Strengthening media accountability mechanisms is vital, and tamping down disinformation and media manipulation is an integral part of the everyday hard work of democracy and governance. But given the perils of placing constraints on political speech, taking a careful and cautious approach to regulation is essential. It is important to be similarly circumspect in what we require of social media companies in addressing disinformation.
Last but far from least, there is still much work to be done in understanding the nature, reach, and impact of disinformation, as well as monitoring and evaluating targeted efforts to inoculate readers and inhibit the spread of disinformation. An area of particular concern is the increasing concentration of research capability and political outreach capability in a few private hands.
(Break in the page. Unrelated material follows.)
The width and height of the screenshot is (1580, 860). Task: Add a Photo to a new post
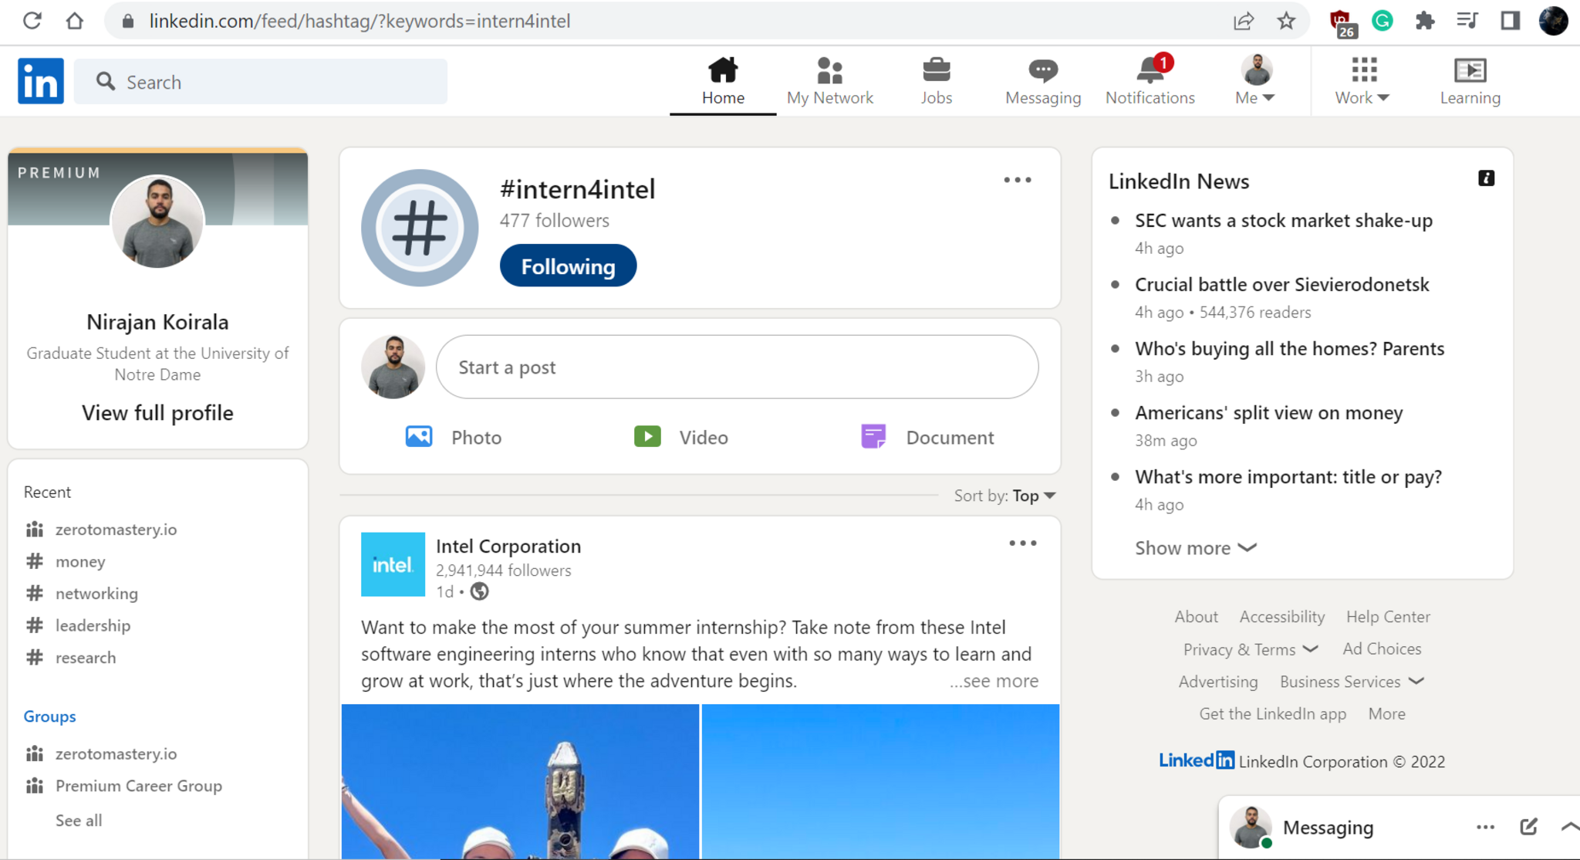click(454, 437)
We must continue efforts to bolster public interest research initiatives and develop and implement structures that allow researchers access to key sources of data with mechanisms in place to ensure robust and ethical research standards.
The development, application, and capabilities of AI-based systems are evolving rapidly, leaving largely unanswered a broad range of important short- and long-term questions related to the social impact, governance, and ethical implementations of these technologies and practices. Over the past year, the Berkman Klein Center and the MIT Media Lab, as anchor institutions of the Ethics and Governance of Artificial Intelligence Fund, have initiated projects in areas such as social and criminal justice, media and information quality, and global governance and inclusion, in order to provide guidance to decision-makers in the private and public sectors, and to engage in impact-oriented pilot projects to bolster the use of AI for the public good, while also building an institutional knowledge base on the ethics and governance of AI, fostering human capacity, and strengthening interfaces with industry and policy-makers. Over this initial year, we have learned a lot about the challenges and opportunities for impact. This snapshot provides a brief look at some of those lessons and how they inform our work going forward.